YOUR GOAL => Reproduce, exactly and in full, the records that follow, minus any pictures.
● ● ● ● ●
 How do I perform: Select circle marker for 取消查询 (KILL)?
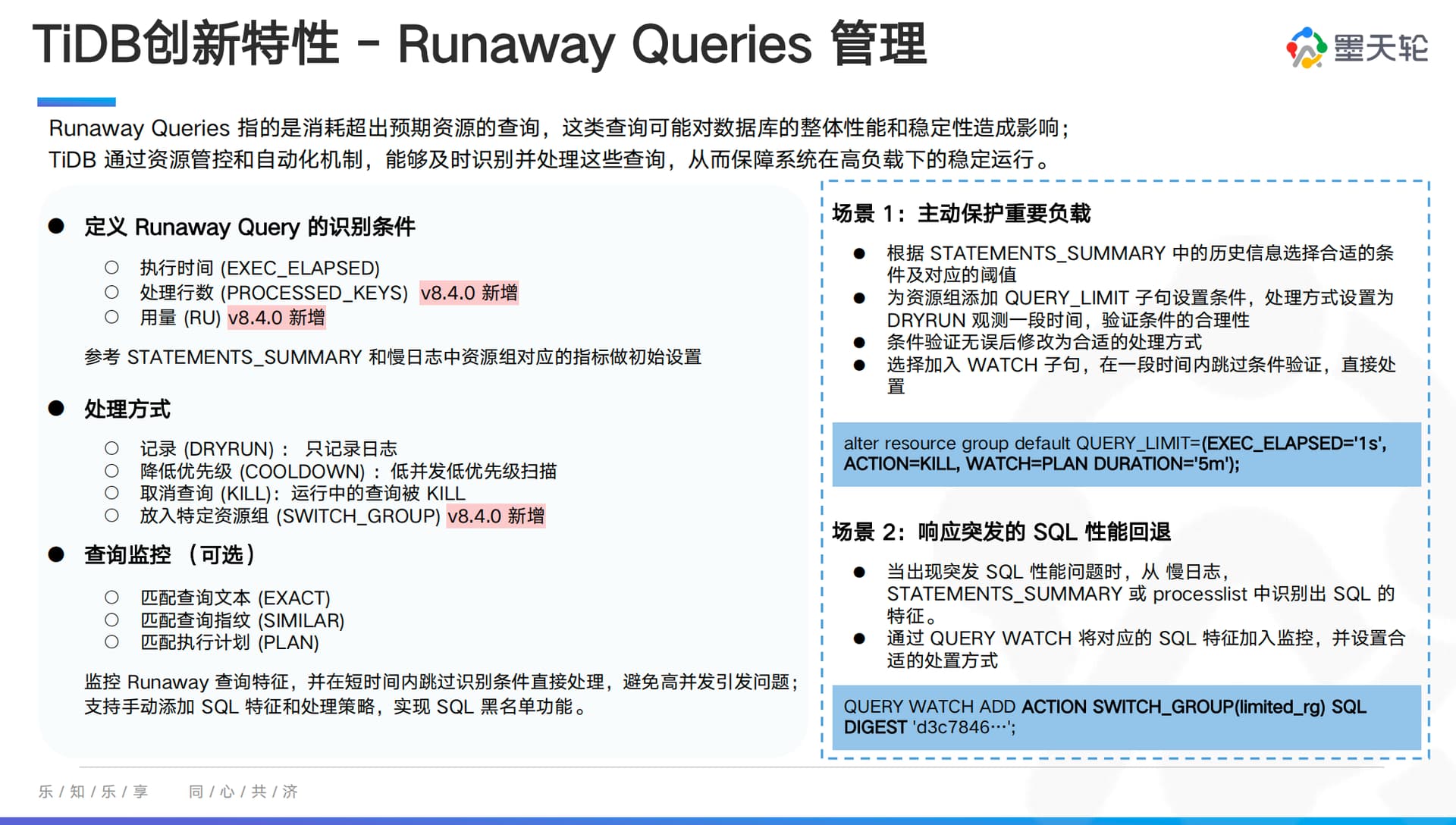pos(111,493)
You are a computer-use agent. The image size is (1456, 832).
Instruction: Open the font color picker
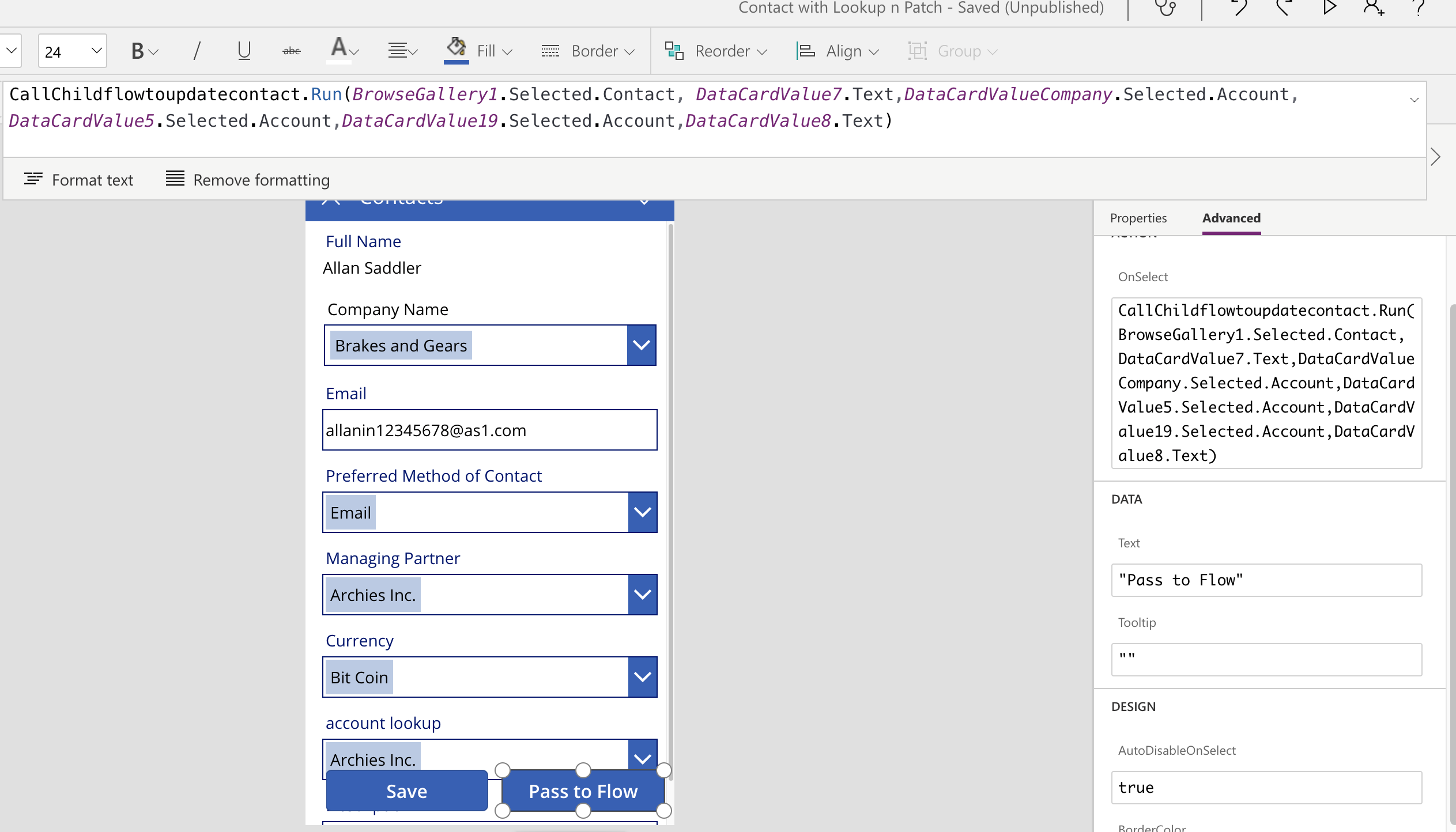[x=344, y=50]
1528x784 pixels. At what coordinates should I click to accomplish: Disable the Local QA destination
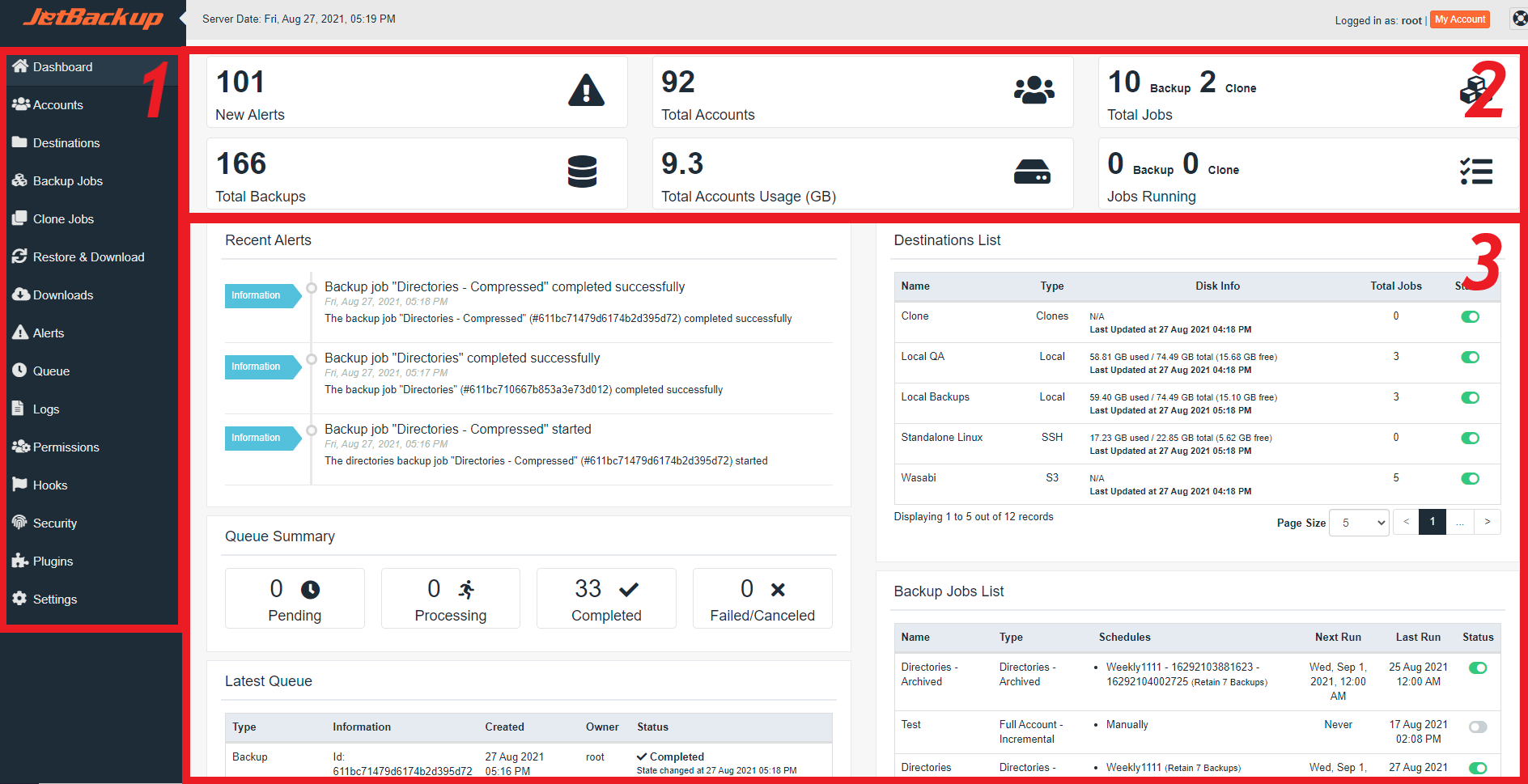pyautogui.click(x=1471, y=357)
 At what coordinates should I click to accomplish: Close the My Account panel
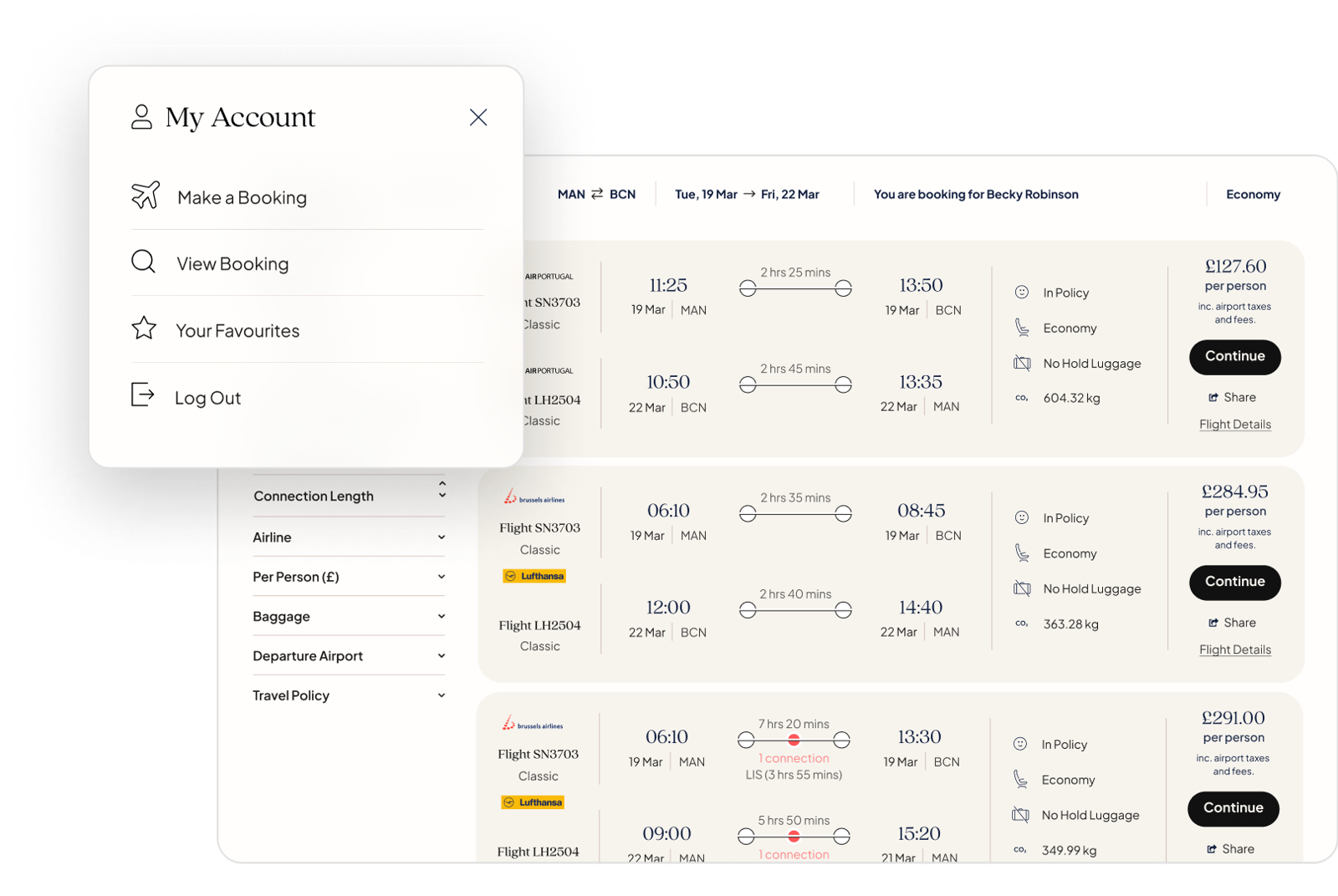coord(478,117)
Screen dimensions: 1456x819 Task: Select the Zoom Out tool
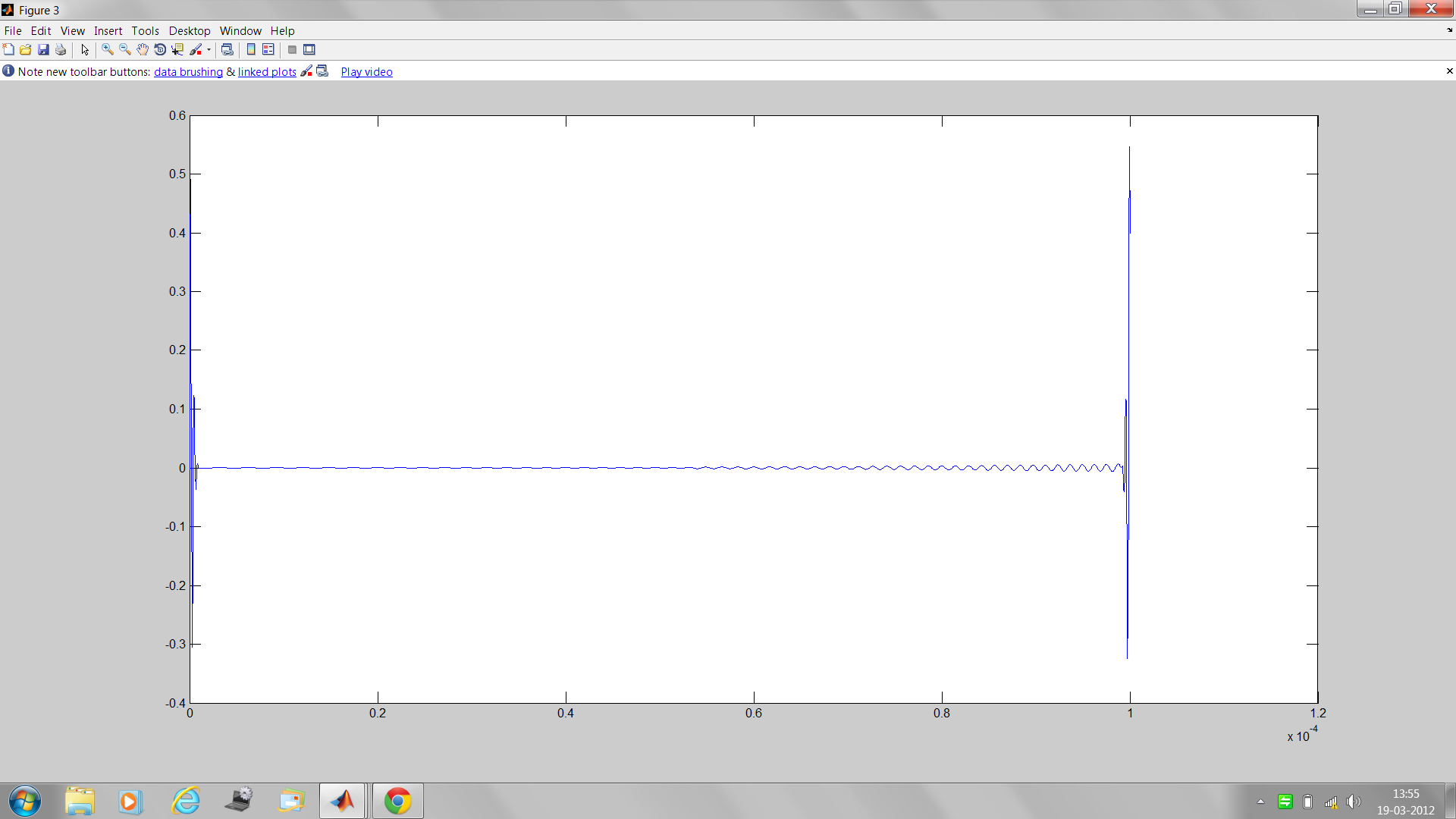pyautogui.click(x=124, y=49)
● ● ● ● ●
RESPONSE TO THE EXERCISE =>
 How do I perform: Select circle marker for 取消查询 (KILL)?
pos(111,493)
You are a computer-use agent. The image size is (1456, 832).
Instruction: Open the font color picker
[x=344, y=50]
1528x784 pixels. At what coordinates should I click to accomplish: Disable the Local QA destination
pyautogui.click(x=1471, y=357)
 At what coordinates should I click to accomplish: Close the My Account panel
coord(478,117)
Screen dimensions: 1456x819 Task: Select the Zoom Out tool
pyautogui.click(x=124, y=49)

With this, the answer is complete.